Start of PAGE TEXT

The Mai, and ‘a fate you can’t escape’

GALWAY’S MEPHISTO Theatre Company will bring their exciting new staging of Marina Carr’s powerful play, The Mai, to the Town Hall main stage next week.

Sensual, potent, and often darkly funny, the play portrays the turbulent marriage of The Mai and her wayward husband Robert, a beguiling cello composer. Around them gather The Mai’s female relatives, headed by her opium-smoking, sharp-tongued, Grandma Fraochlán, and 16-year-old daughter Millie, through whose eyes we see the story unfold.

The Mai is the 20th production Mephisto have presented since their formation in 2006 and it is the second show the company has staged in the Town Hall’s main performance space, following their much-praised production of Bryan McMahon’s The Honey Spike there in August of last year.

Clearly, Mephisto are making the steady transition from theatrical young guns to seasoned veterans, a point acknowledged by company member Caroline Lynch, who plays the title role of The Mai.

“It’s been a long road, though we haven’t felt the time going and it’s amazing to think we’ll now have 20 shows under our belt,” she declares. “The Honey Spike last year was a major milestone for us, going onto the Town Hall main stage and reaching a bigger audience; you feel as a company you’re starting to grow up a bit.

“There’s that bit more pressure, you’re working with a bigger cast and crew and you learn a lot from it all. Now this is our second time out doing a big production and we’re putting into practice all the lessons we learned from last year and it’s really enjoyable working on the show.”

Lynch goes on to share her thoughts on the character of The Mai.

“I think she’s like a character from the Greek dramatic tradition of Tragedy and Fate, a fate you can’t escape,” she says. “She’s a bundle of contradictions; she’s a well-educated professional working woman, the principal of the local school, she’s built a fantastic house using her own money and has raised four kids.

“Then on the other hand she puts up with a philandering husband who seems to come and go as he pleases and she seems to do it because she is so in love with him, so there is that strange contradiction at the heart of her and maybe we can never really understand it and just have to accept it.

“Of course at the time the play is set, around 1979/1980, there was no divorce in Ireland so The Mai portrays that predicament that a lot of people were in then, once you got married you really were with your spouse for life whether they drove you crazy or not.”

End of PAGE TEXT
Start of MATERIAL PROVIDED

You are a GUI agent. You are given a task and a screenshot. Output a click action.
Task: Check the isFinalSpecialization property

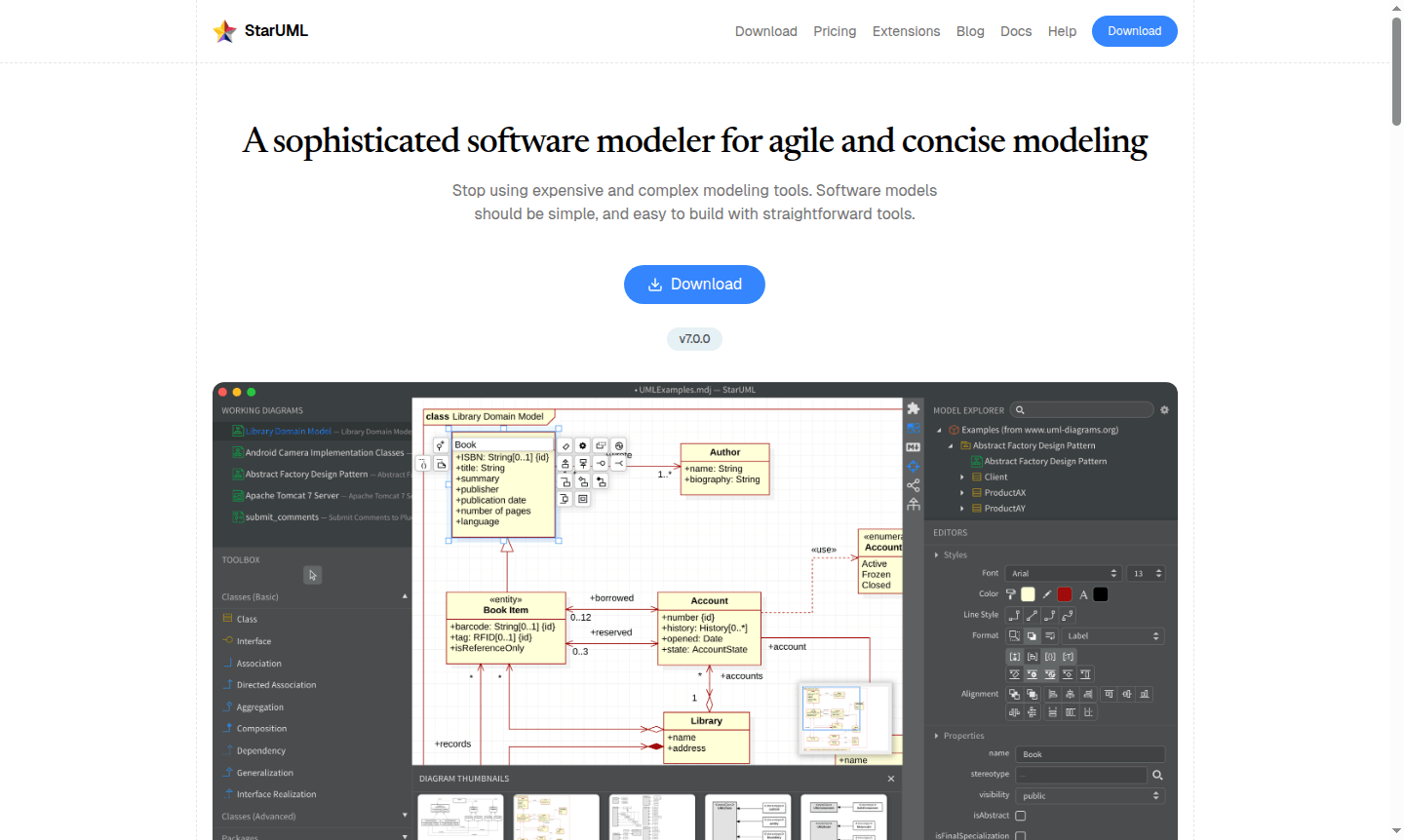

End of MATERIAL PROVIDED

### STATED PROBLEM A
Reproduce the portion of the article on The Mai starting with "Lynch goes on" and going on through "to accept it.".
### STATED PROBLEM B
Name every character of the play that the article on The Mai identifies by name.
### STATED PROBLEM C
According to the article on The Mai, in what year was the Mephisto Theatre Company formed?

### COMPLETE RESPONSE A
Lynch goes on to share her thoughts on the character of The Mai.

“I think she’s like a character from the Greek dramatic tradition of Tragedy and Fate, a fate you can’t escape,” she says. “She’s a bundle of contradictions; she’s a well-educated professional working woman, the principal of the local school, she’s built a fantastic house using her own money and has raised four kids.

“Then on the other hand she puts up with a philandering husband who seems to come and go as he pleases and she seems to do it because she is so in love with him, so there is that strange contradiction at the heart of her and maybe we can never really understand it and just have to accept it.

### COMPLETE RESPONSE B
The Mai, Robert, Grandma Fraochlán, Millie

### COMPLETE RESPONSE C
2006